Saturday 19 November 2011

Brian Sewell (2): the abandoning of moral constraint


There was in 1959 a change in my life - a change essential for my sanity.
These are the opening words of the extract from Brian Sewell's autobiography published recently in the London Evening Standard and available on their website under the title The sex life of Brian Sewell: Story of my 1000 lovers. I have already posted on one aspect of this piece - the pleasures of the flesh. That post will, I think, indicate to you that the style of life adopted by Brian Sewell after the change of 1959 is not one to which I would apply the descriptor "sanity".

In the first two paragraphs of the published extract, Brian Sewell describes turning away from a practise of Roman Catholicism that was "a dry discipline scarcely spiritual", a practise that had been "much troubled by my sexuality" (ie homosexuality). Now what Brian Sewell would have us believe is that this turning away from Catholicism was necessary for his sanity because it then liberated him to practise his homosexuality, removing the tension in his life that otherwise existed between Catholicism and his homosexuality.

However, if we consider the utter licentiousness in which Brian Sewell describes himself as engaging after this change in his life, then we can perhaps recognise that even his rather dry relationship to Catholicism was actually exercising an important influence in his life before he abandoned it. It was exercising a moral constraint. It is possible to read the first two paragraphs of the London Evening Standard extract and see that, though Brian Sewell admits to finding what he terms "chastity of the imagination" impossible, he had nevertheless sustained a physical chastity in so far as involvement of other people was concerned. Brian Sewell uses the word "turbulent" to describe the pressure on him, though one might also see this as an experience of the necessary effort to try and overcome a temptation to a behaviour that is recognised as morally wrong.
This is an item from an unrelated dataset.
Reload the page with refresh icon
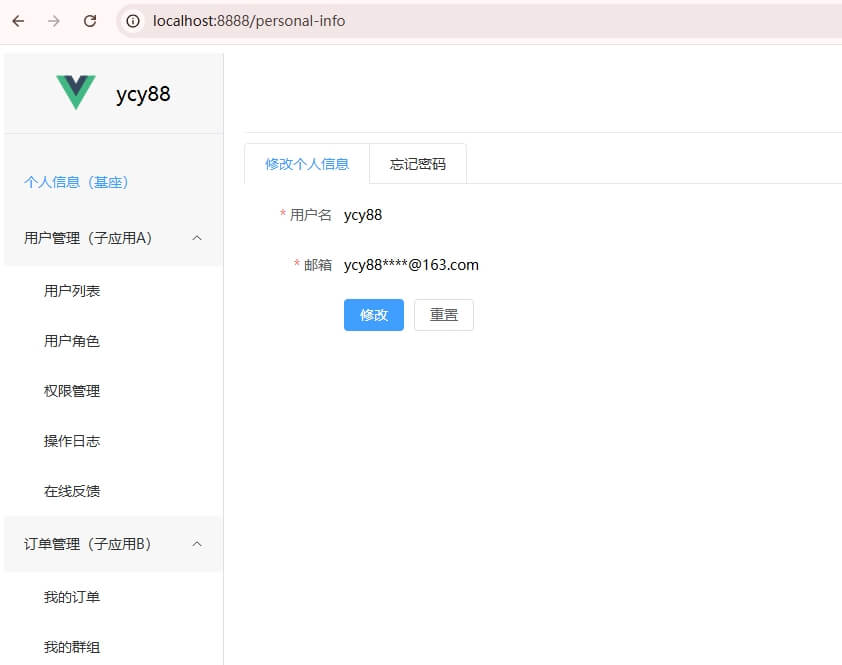The height and width of the screenshot is (665, 842). pyautogui.click(x=90, y=21)
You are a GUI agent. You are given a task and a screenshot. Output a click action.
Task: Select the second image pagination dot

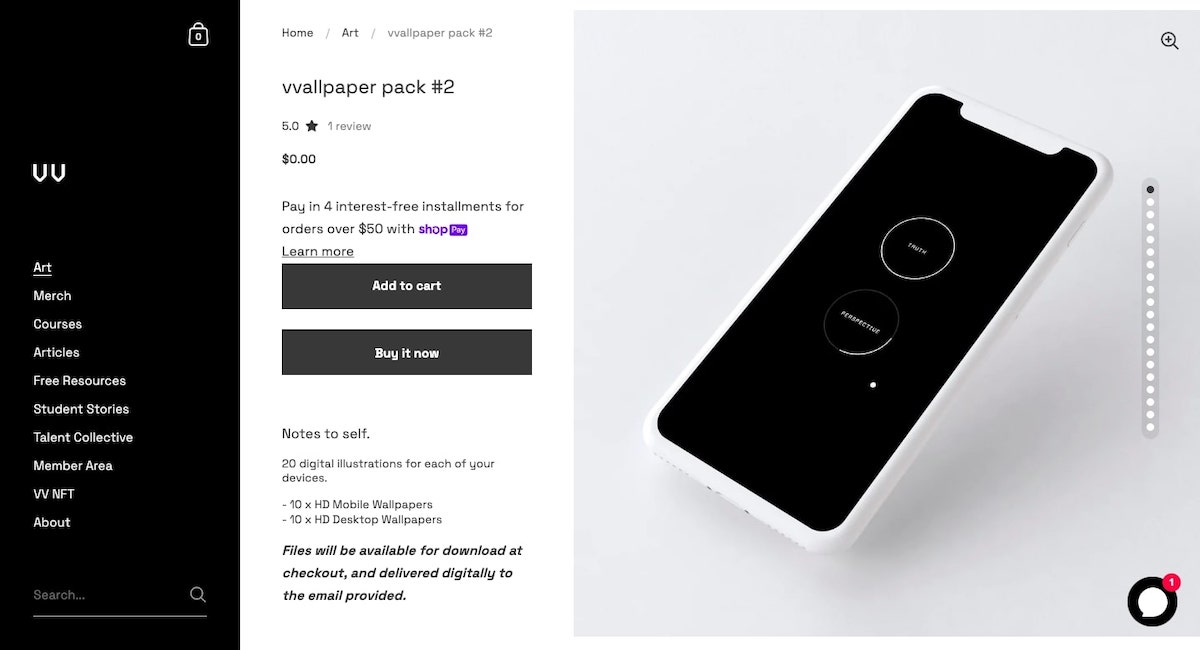pyautogui.click(x=1150, y=202)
It was the experience of a moral constraint, the maintaining of a boundary to human behaviour against a strong desire to cross that boundary. One suspects, from the subsequent events that Brian Sewell describes in this extract, that it was a moral constraint that he was willing to abandon with a certain readiness.

So the question being asked in this post is the following. Was the change in Brian Sewell's style of life a change "essential for my sanity", as he wishes to present it, or the abandoning of a legitimate moral constraint, of value both to Brian himself and to society as a whole, and the abandonment of which led Brian to a life of promiscuity?

7 comments:

Frederick Oakeley said...

The story of Brian Sewell's sexual exploits after he gave up the practice of religion is indeed depressing. He glories in the emptiness of as many as five casual partners in a single evening. Yet, there is too a question for Catholics. Now that we know that some people can only truthfully have sexual relationships with the same sex, if the proper standards of faithfulness and constancy apply, should we really deny them the sort of permanent, creative, relationship of, say, Benjamin Brittan and Peter Pears? The ugliness of Sewell's story is the grimness of promiscuity, not of the homosexuality with which he was born.

Webmaster Gareth said...

I disagree. Homosexuality is a disorder and so is intrinsically ugly. Otherwise we could sing poetically of the alcoholic who beats his wife!

Patricius said...

I am not sure that "sanity" is a word that I would necessarily associate with Brian Sewell-nor that I would believe a word he wrote. His stock in trade appears to consist in making statements that are outrageous or controversial. By such means he has established himself in the public consciousness as an instantly recognisable art critic. He might be best described as a living caricature.

Frederick Oakeley said...

I've just read Webmaster Gareth. I fear he is mixing two issues. The normal order of things for human beings is to be heterosexual, in the sense that most of us are lucky enough to be pretty well defined along the sexuality scale. Some are clearly capable of sexual relationships with either sex but there are some for whom same-sex relationships are the only kind they can truthfully have.
What is a disorder for most is truthful for them. That's intrinsicaly ugly if it is promiscuous but if it results in a permanent loving relationship, it has nothing in common with an alcoholic beating his wife.

Carl Gardner said...

To compare homosexuality to wife-beating is outrageous.

Reading that comment reminds me yet again that the morality of many religious believers is objectively disordered.

George Latterday said...

Homosexuality is not a disorder in any sense... it was remoced from the diagnostic and statistical manual (DSM) in 1973 as there was a lack of scientific evidence to colloborate the diagnosis.
The cathechism also does use the term intrinsically disordered in the sense that it is a disorder.
YTo use it thus is disingenuous to say the least.

Joe said...

Thank you for the comments.

A slightly lateral thought on the question of whether or not homosexuality is a disorder.

From the physiological point of view, the organs of the human body are ordered towards, and make sense of, conventional heterosexual activity. Whatever view one might want to take of homosexual inclination (or, to use a better term, same-sex attraction)is there not a readily apparent disorder at the physiological level with regard to same-sex activity?